There is an iconic image reproduced on the front cover of the new book by Richard Gordon detailing Scotland’s heartbreaking World Cup expedition to West Germany in 1974. It shows a despairing Billy Bremner after he narrowly failed to score against Brazil and put Scotland into the knock-out stages for the first time. The head-in-hands pose is apt, because it is what John Blackley feels like doing when asked to consider the desperate current plight of Hibernian.
Blackley, who helped promote the World Cup 1974 book having been a member of the Scotland squad while a player with Hibs, believes it is “very difficult” to see how the Easter Road side can avoid the nightmare scenario of losing their top-flight status as they prepare to face either Hamilton Accies or Falkirk in a Premiership play-off final. Blackley, who also managed Hibs in the 1980s, yesterday backed Terry Butcher to re-ignite the club.
However, Blackley fears yet another transitional period in the club’s history might have to take place in the Championship, because he does not know where the goals will come from next week, while the team always seem likely to concede. “It’s a recipe for disaster,” said Blackley, who, in Scottish Cup final week, can boast of associations with both Dundee United and St Johnstone, where he enjoyed spells as assistant manager.
However, it was the plight of Hibs which occupied his mind yesterday, following a weekend when Butcher’s side guaranteed themselves two further fixtures on which rest their Premiership future. Blackley would like to see Butcher and Maurice Malpas, his assistant, handed time to turn things round.
It is particularly dismaying for Blackley to observe the struggles that Hibs currently have in front of a goal. In certainly his first spell as a player at the club, scoring was never an issue. A team does not become known as Turnbull’s Tornadoes for being goal-shy.
“I really do think Terry and Maurice are the men for the job,” said Blackley. “But they have got to have time to make changes. There has to be a change at Hibs, they’ve done nothing for a number of years now.
“They have to change the squad,” he added. “There is a failing in the group and you have to look at the players. Terry has to bring his players in – guys he thinks can do a job.”
As much as it pained him to say it, Blackley says he has prepared himself for Hibs to be relegated. “They’ve no goals and they keep giving away goals at the back,” he said. “It’s a recipe for disaster. Where are they going to get their next win? They’ve got to try and get it over the next two games. I think it is going to be very difficult for them to stay up,” he added. “Obviously I’d like them to stay up, but it’s a difficult situation. And there is no guarantee they’d come straight back up because the Championship is going to be a very competitive league next year. There is going to be a lot of money in it. There’s Hearts, there’s Rangers and there is possibly Dunfermline. It’s going to be a fantastic league to be involved in but only two teams will have the chance to get out of it.”
************
### Written instruction A
In the Hibernian article, who is named as Terry Butcher's assistant?
### Written instruction B
Duplicate everything in the Hibernian article from "However, Blackley fears" down to "as assistant manager.".
### Written instruction C
Pick up the Hibernian article after its last sentence and keep writing.
The material after the Hibernian article is separate from it.

### Stored data
************
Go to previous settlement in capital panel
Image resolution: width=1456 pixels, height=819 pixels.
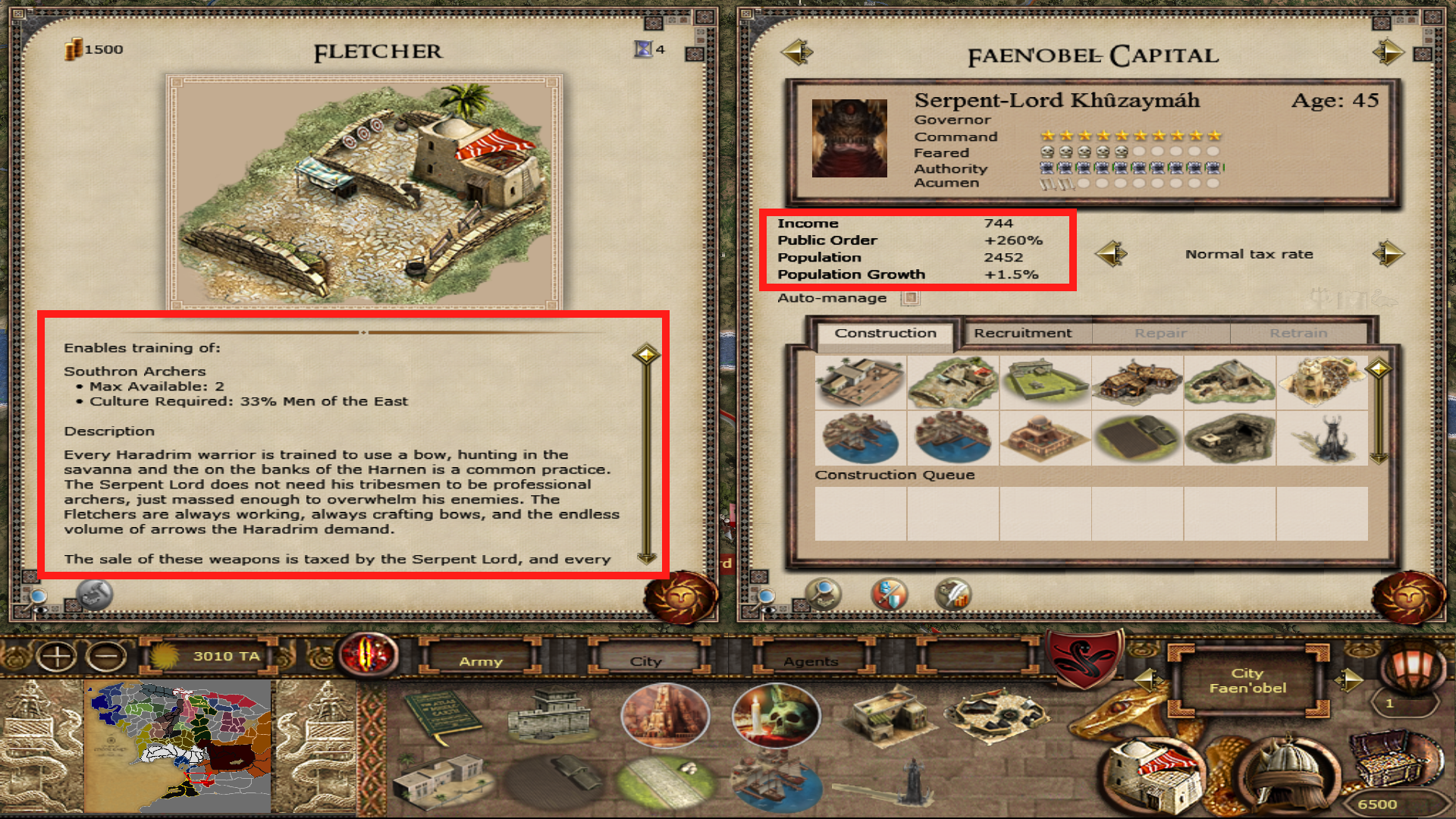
************
### Final answer A
Maurice Malpas

### Final answer B
However, Blackley fears yet another transitional period in the club’s history might have to take place in the Championship, because he does not know where the goals will come from next week, while the team always seem likely to concede. “It’s a recipe for disaster,” said Blackley, who, in Scottish Cup final week, can boast of associations with both Dundee United and St Johnstone, where he enjoyed spells as assistant manager.

### Final answer C
Blackley managed Hibs for just under two years between 1984 and 1986, after succeeding Pat Stanton, whom he had assisted. This is not a time remembered for success in the league, although Hibs’ record under Blackley is certainly favourable in comparison to the team’s current predicament, having won only once in 19 matches. Blackley also steered Hibs to a League Cup final and gave Gordon Durie an opportunity to break into the first team. Given the financial restrictions at the time, avoiding relegation was judged to be something of an achievement.
Butcher will not be treated to such a sympathetic assessment, even if he manages to lead Hibs to victory in the play-off. In a statement posted on the official Hibs website on Sunday night, chairman Rod Petrie described 11th place in the table as a “dismal outcome” and “well below the capabilities of the management team and the players”.
Butcher is not the first to have encountered difficulties in the manager’s chair at Easter Road. Asked whether Hibs were a difficult club to manage, Blackley remarked that he found it hard because he was trying to push through change too quickly. He blames himself to a degree now. “I look back on my term and I always felt I had to get Hibs going in two years, rather than in four or five years,” he said. “I didn’t like what was happening when I was manager, but I created my own problems.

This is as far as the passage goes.